Scientists have now assessed brain tissue from Alzheimer's patients and a mouse model to show that an enzyme called USP11 (ubiquitin-specific peptidase 11) tends to accumulate at much higher levels in female brains compared to male brains. This causes more abnormal tau protein to build up; tau accumulation has been associate with the development of Alzheimer's disease.
The cell can remove unwanted proteins by tagging them with a molecule called ubiquitin. Tau gets 'ubiquitinated' for removal from the cell, and there are various mechanisms that ensure that the right amount of tau is getting ubiquitinated. But that process can also go awry, and if too much ubiquitin is removed from tau, it may start to accumulate abnormally.
This study showed that women express more USP11, an X-linked gene, than men. Women also have a higher tau burden in Alzheimer's. USP11 expression was strongly connected to tau accumulation in both women and female mice in a mouse model. When USP11 was genetically eliminated from the mouse model, the female mice were protected from tau pathology as well as cognitive impairment. The findings have been reported in Cell.
The authors noted that while this study provides new insight into Alzheimer's risk in women, it may not fully explain why women get the disease more often.
“In terms of implications, the good news is that USP11 is an enzyme, and enzymes can traditionally be inhibited pharmacologically,” said co-senior study author David Kang of Case Western Reserve University. “Our hope is to develop a medicine that works in this way, in order to protect women from the higher risk of developing Alzheimer’s disease.”
In another recent, unrelated study, researchers assessed Alzheimer's patients, all of whom were women from an isolated population with a relatively small gene pool.

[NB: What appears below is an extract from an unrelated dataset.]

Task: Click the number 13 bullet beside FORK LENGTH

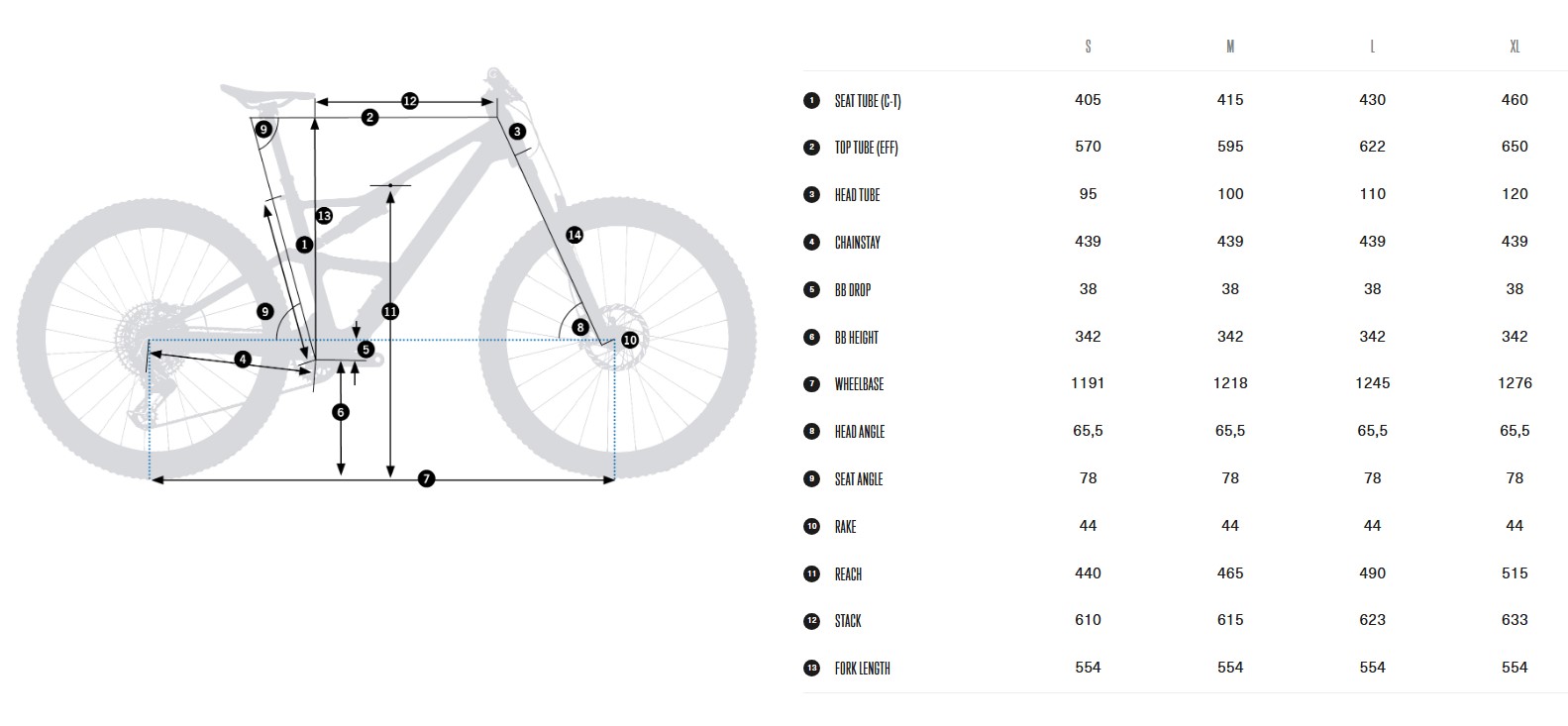Action: tap(812, 669)
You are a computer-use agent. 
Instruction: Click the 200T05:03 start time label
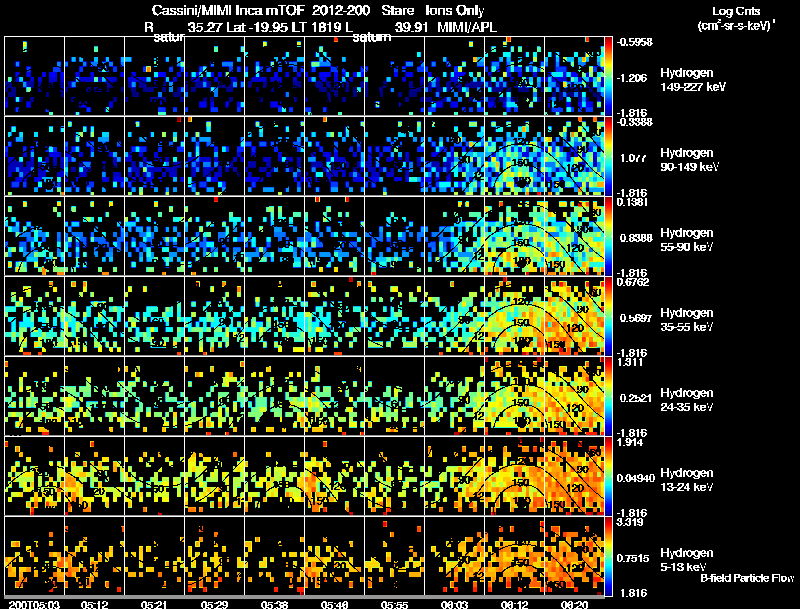[34, 604]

The work revealed that variants in a gene called MGMT were associated with a significantly higher risk of Alzheimer's disease. None of these people carried the most common Alzheimer's risk variant we now know of, a change in the APOE gene referred to as APOE4.
MGMT encodes for a protein that is involved in DNA damage repair. It was linked to the development of Alzheimer's hallmarks, amyloid-β and tau, particularly in women. This research was reported in Alzheimer’s Disease & Dementia: The Journal of the Alzheimer’s Association.